Deerhoof debuts their new guitarist John Dieterich and achieves widespread critical acclaim for the first time. 2002’s Reveille is a defiant expression of artistic rebirth, spilling over with madcap exuberance, apocalyptic imagery, newfound technical confidence belying their no-budget DIY recording methods, and jarring stylistic about-faces in which no two songs sound alike. The contrast of Satomi’s ever-catchy, ever-charming melodiousness with John and Greg’s noisy, cinematic bombast still has the power to thrill and tickle and upset, more than 20 years after its initial release.
Includes reimagined cover art with the faint morning glow the band had always envisioned, pressed on clear sun-colored vinyl. Complete lyrics included for the first time, written by Satomi on the center labels.
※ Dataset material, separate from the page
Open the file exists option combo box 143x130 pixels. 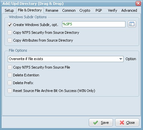point(66,59)

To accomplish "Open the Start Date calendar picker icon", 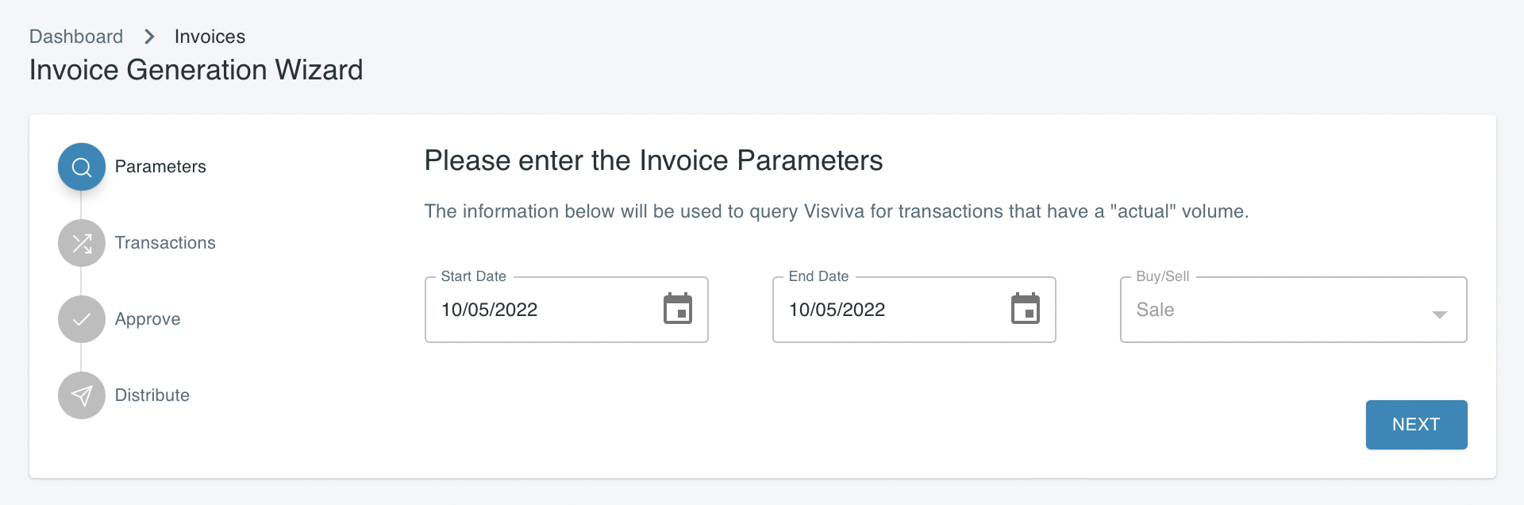I will pos(679,310).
This record was our resurrection from oblivion. We didn’t realize it at the time of course. We were only making it for giggles. In 1999 Satomi and I thought we were surely finished as a band. Our founder and guitarist Rob Fisk had quit. I went back to school in defeat. It’s incredible to me that Satomi and I then asked the first guitar player I met at school to join and that man turned out to be John Dieterich. He’d just moved to Oakland and didn’t mind playing for the 20 people we always played to at the Stork Club.
Over two years we recorded and rejected endless songs, casting around randomly in all different styles that we never played when Rob was in the band. Things started making sense when we hit on Judgement Day as our central image. But instead of a Western god allowing capitalist Christians like George Bush through the gates, a Deergod damned them in favor of populating heaven with animals. It was very Rob Fisk. Deerhoof charged back to life.
And Reveille turned into an actual new dawn for us. It was well received and we started touring more and now we still are doing so and it’s fun.